Better Living Series-Part 13: Practice of Hospitality

Now that we’ve moved toward better managing our personal lives and our homes, we are prepared for the last and final step. Truly the reason for this entire series! It’s time to begin practicing hospitality and opening our homes to those around us.

 

WHY YOU NEED TO PRACTICE HOSPITALITY

As women, we are wired for relationships. We feel most satisfied when we are connected to others in a deep, meaningful way. Studies reveal that one of the main causes for depression and purposelessness among women stems from a lack of connection and real relationships.

Part 13: Practice of Hospitality

Having acquaintances isn’t the same as having deep friendships. It can be difficult for homemakers to form even acquaintances! Add children or even homeschooling into the mix and  suddenly, you are tied to your house until lunch (at least!). And then there’s afternoon naps to contend with.

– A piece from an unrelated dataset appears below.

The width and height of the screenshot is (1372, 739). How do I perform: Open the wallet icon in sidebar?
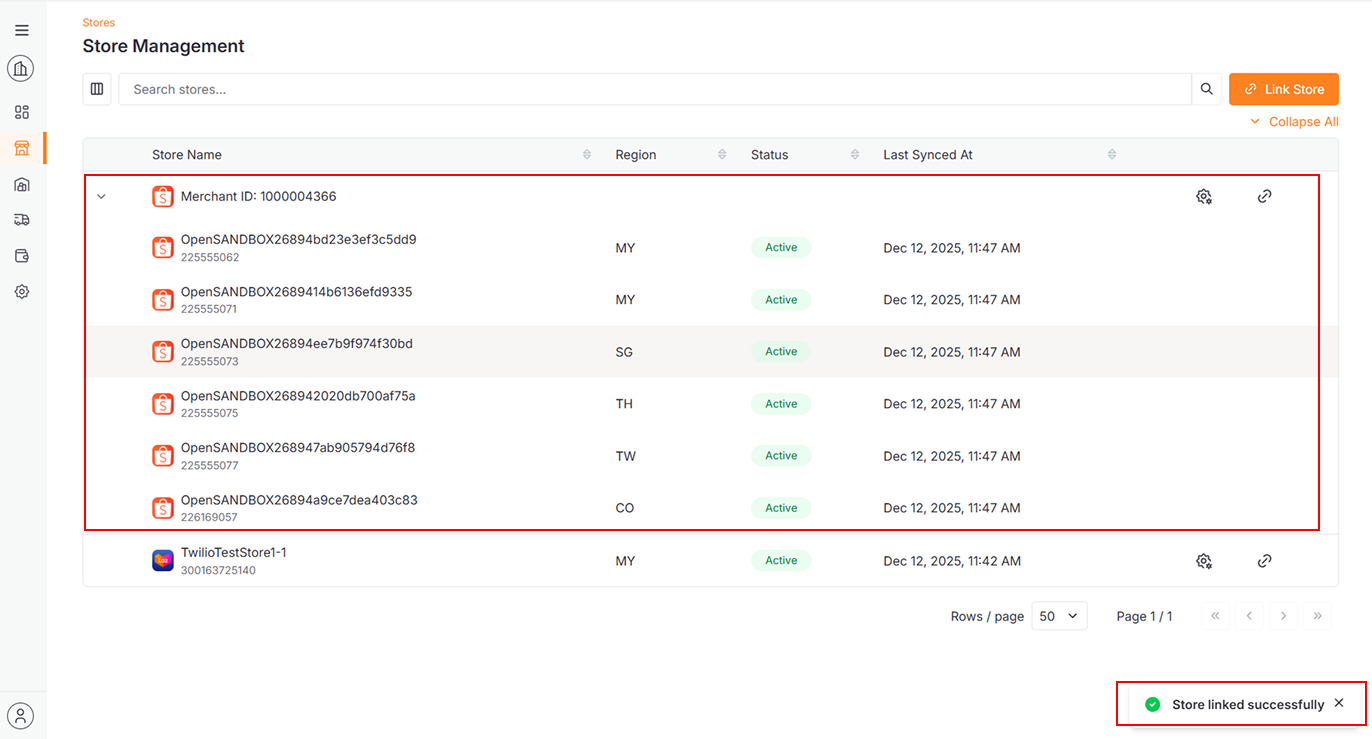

We talked about the importance of finding a mentor, someone who can help you process life’s struggles. But this only fulfills a portion of your relational needs.

You were designed to give, to contribute to the lives of those around you. Your family, yes. But you were also made to give and engage in real relationship with the people around you.

I’d even argue that your life will feel empty until you do so.

And the home? It can be a powerful catalyst for such actions! Which is why we’ve spent the entire series leading up to the main and final point.

 

HOW DO I PRACTICE HOSPITALITY?

Hospitality has many faces and seasons. The hospitality/giving of a young mother will differ from that of an older woman and the motherless child from either of the above.

How you practice and how often totally depends on who you are, your home situation, children, space, likes/dislikes, health and many other things. The important thing is to find your starting point and to start small!

 

FIND A STARTING POINT

Do you enjoy cooking and entertaining? Love connecting with other moms but don’t like being in the kitchen? Perhaps you don’t do well with late nights? Because of health issues are short visits best? Maybe you are quiet and feel more comfortable having visitors when your hands have something to do?

 

UNIQUE HOSPITALITY IDEAS

Our culture revolves around food. Have you noticed? Here’s a few ideas that involve food:

  • Set a company meal schedule: twice a month we try to have visitors for breakfast/lunch/dinner.
  • Ask friends about starting a weekly potluck, hosted in different homes every week.
  • Host a dessert night in your home and ask attendees to contribute.
  • Hold a monthly tea party for ladies in your area. Be sure to recruit some help!

Part 13: Practice of Hospitality

 

Hospitality ideas that don’t involve lots of prep include:

  • Having a friend over for morning or afternoon tea
  • Host an after-dinner board game night
  • Invite friends over for after-dinner ‘coffee and dessert’

 

If you are quiet, here’s a few ideas that get people into your home but relieve the pressure:

  • Have several people over at once
  • Initiate a baking party…because everyone likes cookies!

Part 13: Practice of Hospitality

  • Hold an after-dinner board game night (yes, we already put that one down!)
  • Start a ‘skills’ group and invite talented neighbors in to teach the various skills
  • Invite friends over for a campfire
  • Have a ‘jam night’ at your home and invite local musicians

 

Children throw a kink into everything, don’t they? Here’s a few ideas for those with children:

  • Set up play dates with other family friends who also have children
  • With the help of other women, host a monthly tea party for young girls in  your community

Part 13: Practice of Hospitality

  • Organize a hot dog roast in your back yard for children’s friends
  • Become a mentor for a teenager

Try to set a goal for yourself each month. Schedule in when and how you will begin sharing your home with others!

 

GET CREATIVE AND MAKE IT WORK FOR YOU

The key is to evaluate yourself, your situation and family, then choose a pattern that is sustainable. It doesn’t have to be complicated. Make the practice of hospitality work for you. Start small. And remember: if you want friends, you must yourself be friendly.

 

IN CLOSING

This series has set us up for success when it comes to personal life and household management habits. Now, it is time to open your home (and life) to others. How will you begin the practice of hospitality today?